##### Records shown

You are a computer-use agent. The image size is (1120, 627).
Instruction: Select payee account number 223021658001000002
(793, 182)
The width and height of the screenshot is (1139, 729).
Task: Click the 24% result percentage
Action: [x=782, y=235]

##########

• _Assigned task_
Every entry is to be restated word for word, with nothing dropped.

• _Answer section_
You are a computer-use agent. The image size is (1120, 627).
Instruction: Select payee account number 223021658001000002
(793, 182)
The width and height of the screenshot is (1139, 729).
Task: Click the 24% result percentage
Action: [x=782, y=235]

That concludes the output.